Case ID: ohio-app-3d_96/html/0169-01.html
Source: Caselaw Access Project
Author: {"author": "\n      Grey, Judge.", "license": "Public Domain", "url": "https://static.case.law/"}
Date Created: 2024-08-24T03:29:51.129683

CITY OF JACKSON, Appellee, v. STACEY, Appellant.
    [Cite as Jackson v. Stacey (1994), 96 Ohio App.3d 169.]
    Court of Appeals of Ohio, Jackson County.
    No. 717
    Decided July 5, 1994.
    
      John L. Detty, Acting Law Director, for appellee.
    
      William C. Martin, for appellant Mark W. Stacey.
   Grey, Judge.

This is an appeal from the Jackson Municipal Court. Stacey was convicted of violating Jackson Municipal Code 335.07, driving while under suspension. At trial, he unsuccessfully challenged the charging ordinance. We reverse.

On March 8, 1993, Officer Jordan of the Jackson Police Department stopped Stacey’s vehicle for a headlight infraction. When asked for his driver’s license, Stacey said he didn’t have it with him and produced his Social Security Card. Jordan radioed the number to the dispatcher and a computer check revealed that Stacey was under court suspension for a prior DUI. A citation was issued for violating Jackson Municipal Code 335.07, driving while under court suspension.

At trial, Stacey moved that the charge be dismissed because the city of Jackson had not properly adopted Section 335.07. He asserted that since the enacting ordinance was improperly adopted, it was invalid and inoperative, and he could not be found guilty of violating it. The motion was denied and, after a trial to jury, Stacey was found guilty. He filed a timely notice of appeal and assigns the following error.

ASSIGNMENT OF ERROR

“Because Ordinance No. 10-91 of the City of Jackson was not validly adopted, this prosecution cannot succeed under the 1991 Replacement pages to Jackson Codified Ordinances Section 335.07, so that the trial court erred when it denied the Defendant’s motion to dismiss this case.”

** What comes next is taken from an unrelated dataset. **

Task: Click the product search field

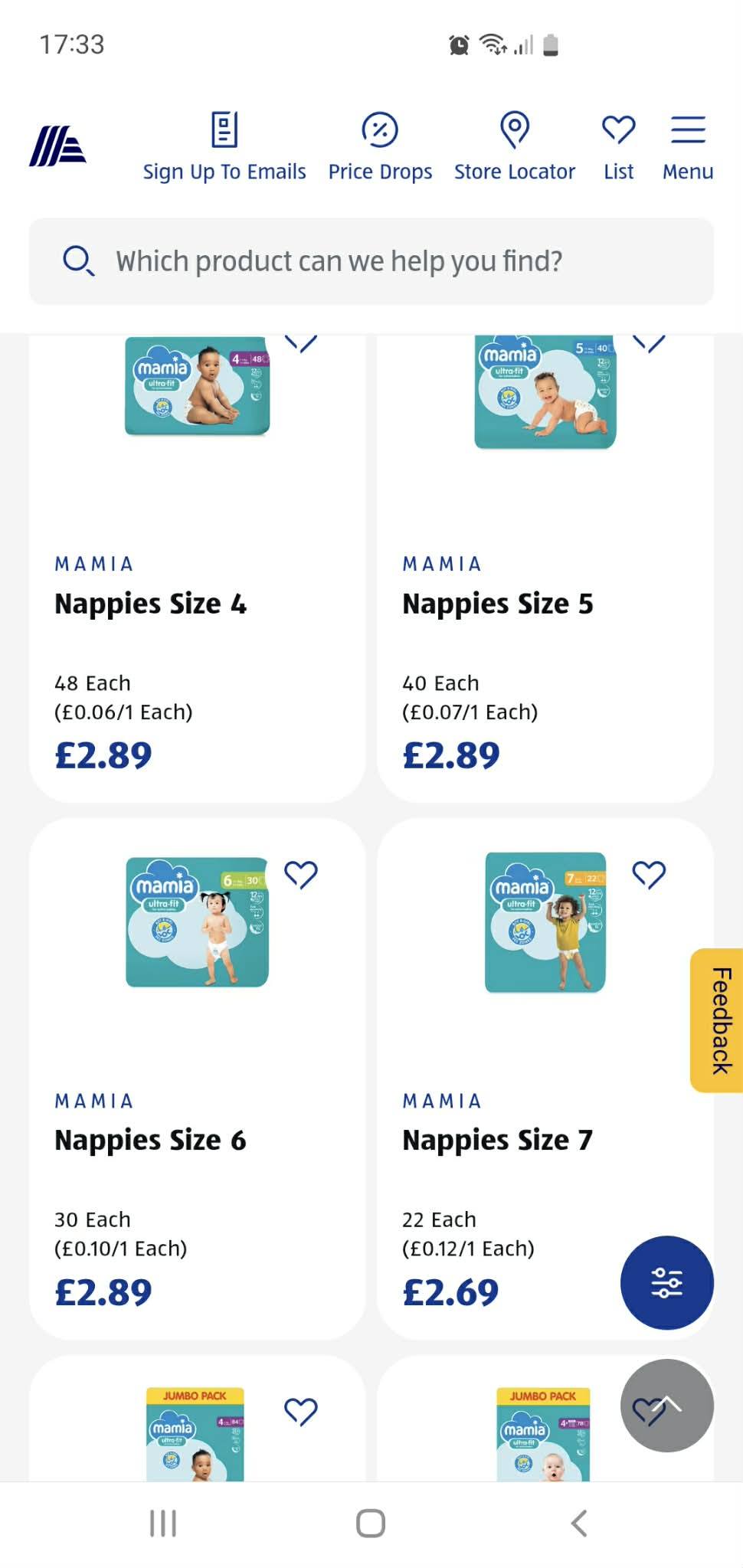Action: click(372, 261)
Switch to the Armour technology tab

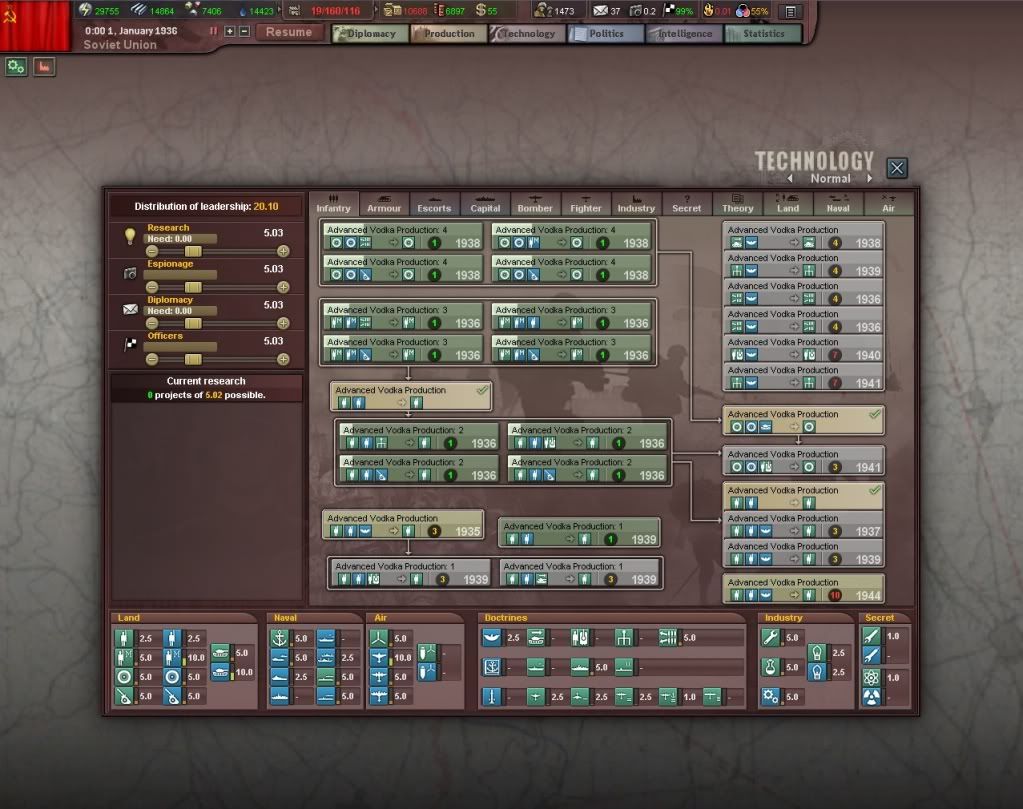coord(384,204)
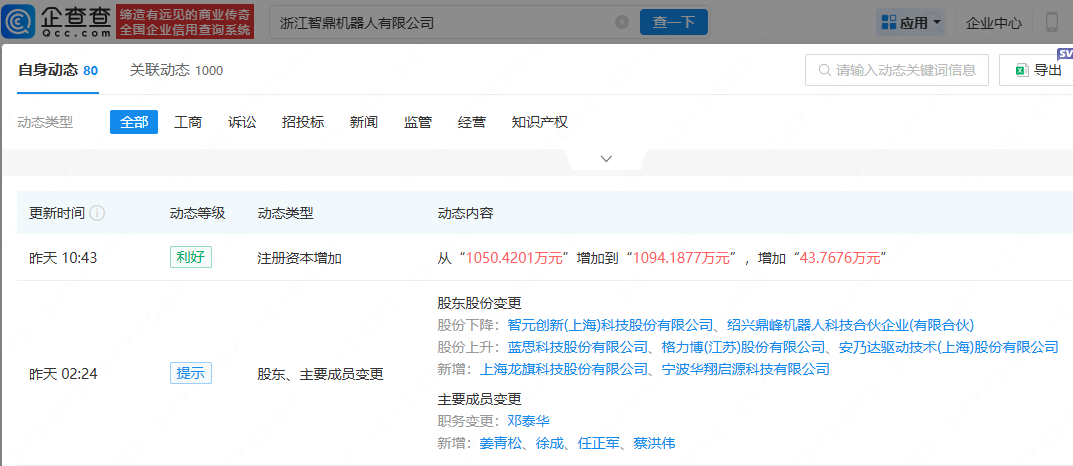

Ohio is a municipal home rale state where cities can adopt their own laws to meet local circumstances, but city ordinances are often similar to, or identical with, state statutes. In Geauga Cty. Bd. of Commrs. v. Munn Rd. Sand & Gravel (1993), 67 Ohio St.3d 579, 582, 621 N.E.2d 696, 698-699, the Supreme Court described the home rale doctrine:

“Municipalities, pursuant to the powers granted by Section 3, Article XVIII of the Ohio Constitution (the so-called Home Rule Amendment), ‘have authority to exercise all powers of local self-government and to adopt and enforce within their limits such local police, sanitary and other similar regulations, as are not in conflict with general laws.’ Before 1912, the time of the adoption of the Home Rule Amendment, municipalities could exercise only those powers delegated by statute. The adoption of Section 3, Article XVIII of the Constitution worked a fundamental change upon the powers of municipalities. See Perrysburg v. Ridgway (1923), 108 Ohio St. 245, 255, 140 N.E. 595, 598. In Struthers v. Sokol (1923), 108 Ohio St. 263, 140 N.E. 519, paragraph one of the syllabus, the court held: ‘Municipalities in Ohio are authorized to adopt local police, sanitary and other similar regulations by virtue of Section 3, Article XVIII, of the Ohio Constitution, and derive no authority from, and are subject to no limitations of, the General Assembly, except that such ordinances shall not be in conflict with general laws.’ ”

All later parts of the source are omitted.